Problem to work on:
Print out all of the data below, keeping it identical to the original.

[Stored data]

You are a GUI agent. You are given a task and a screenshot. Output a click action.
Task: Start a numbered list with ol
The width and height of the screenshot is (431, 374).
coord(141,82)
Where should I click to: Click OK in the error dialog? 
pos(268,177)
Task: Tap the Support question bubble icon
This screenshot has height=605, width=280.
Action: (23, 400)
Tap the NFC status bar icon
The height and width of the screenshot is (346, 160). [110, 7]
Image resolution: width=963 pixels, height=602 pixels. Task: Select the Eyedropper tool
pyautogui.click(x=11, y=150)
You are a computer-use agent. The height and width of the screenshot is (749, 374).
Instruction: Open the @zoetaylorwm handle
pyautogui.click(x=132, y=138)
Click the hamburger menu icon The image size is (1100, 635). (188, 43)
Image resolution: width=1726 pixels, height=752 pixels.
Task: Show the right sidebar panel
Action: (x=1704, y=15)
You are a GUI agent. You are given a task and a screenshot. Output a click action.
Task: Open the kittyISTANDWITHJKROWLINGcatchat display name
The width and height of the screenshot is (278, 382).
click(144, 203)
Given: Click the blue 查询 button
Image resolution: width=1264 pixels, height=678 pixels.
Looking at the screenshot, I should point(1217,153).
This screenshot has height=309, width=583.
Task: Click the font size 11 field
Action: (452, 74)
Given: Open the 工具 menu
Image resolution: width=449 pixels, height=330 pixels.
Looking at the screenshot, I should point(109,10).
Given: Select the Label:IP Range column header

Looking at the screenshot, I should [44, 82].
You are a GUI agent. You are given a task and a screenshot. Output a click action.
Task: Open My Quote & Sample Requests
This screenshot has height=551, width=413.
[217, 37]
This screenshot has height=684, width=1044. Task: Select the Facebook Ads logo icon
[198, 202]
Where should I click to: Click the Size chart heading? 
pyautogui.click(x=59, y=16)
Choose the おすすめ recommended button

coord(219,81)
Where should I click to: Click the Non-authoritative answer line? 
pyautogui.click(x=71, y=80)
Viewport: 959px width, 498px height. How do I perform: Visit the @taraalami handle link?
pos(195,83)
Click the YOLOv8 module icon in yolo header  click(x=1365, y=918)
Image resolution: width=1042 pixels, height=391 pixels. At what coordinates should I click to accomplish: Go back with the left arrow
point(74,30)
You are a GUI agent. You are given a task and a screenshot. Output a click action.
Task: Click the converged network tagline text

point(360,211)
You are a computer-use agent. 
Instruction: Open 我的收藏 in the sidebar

Final answer:
You are a GUI agent. You are given a task and a screenshot. Output a click action.
Task: Start a numbered list with ol
The width and height of the screenshot is (431, 374).
coord(141,82)
Where should I click to: Click OK in the error dialog? 
pos(268,177)
Task: Tap the Support question bubble icon
This screenshot has height=605, width=280.
Action: (23, 400)
Tap the NFC status bar icon
The height and width of the screenshot is (346, 160). [110, 7]
Image resolution: width=963 pixels, height=602 pixels. Task: Select the Eyedropper tool
pyautogui.click(x=11, y=150)
You are a computer-use agent. The height and width of the screenshot is (749, 374).
Instruction: Open the @zoetaylorwm handle
pyautogui.click(x=132, y=138)
Click the hamburger menu icon The image size is (1100, 635). (188, 43)
Image resolution: width=1726 pixels, height=752 pixels.
Task: Show the right sidebar panel
Action: (x=1704, y=15)
You are a GUI agent. You are given a task and a screenshot. Output a click action.
Task: Open the kittyISTANDWITHJKROWLINGcatchat display name
The width and height of the screenshot is (278, 382).
click(144, 203)
Given: Click the blue 查询 button
Image resolution: width=1264 pixels, height=678 pixels.
Looking at the screenshot, I should point(1217,153).
This screenshot has height=309, width=583.
Task: Click the font size 11 field
Action: (452, 74)
Given: Open the 工具 menu
Image resolution: width=449 pixels, height=330 pixels.
Looking at the screenshot, I should point(109,10).
Given: Select the Label:IP Range column header

Looking at the screenshot, I should [44, 82].
You are a GUI agent. You are given a task and a screenshot. Output a click action.
Task: Open My Quote & Sample Requests
This screenshot has height=551, width=413.
[217, 37]
This screenshot has height=684, width=1044. Task: Select the Facebook Ads logo icon
[198, 202]
Where should I click to: Click the Size chart heading? 
pyautogui.click(x=59, y=16)
Choose the おすすめ recommended button

coord(219,81)
Where should I click to: Click the Non-authoritative answer line? 
pyautogui.click(x=71, y=80)
Viewport: 959px width, 498px height. How do I perform: Visit the @taraalami handle link?
pos(195,83)
Click the YOLOv8 module icon in yolo header  click(x=1365, y=918)
Image resolution: width=1042 pixels, height=391 pixels. At what coordinates should I click to accomplish: Go back with the left arrow
point(74,30)
You are a GUI agent. You are given a task and a screenshot. Output a click action.
Task: Click the converged network tagline text

point(360,211)
You are a computer-use agent. 
Instruction: Open 我的收藏 in the sidebar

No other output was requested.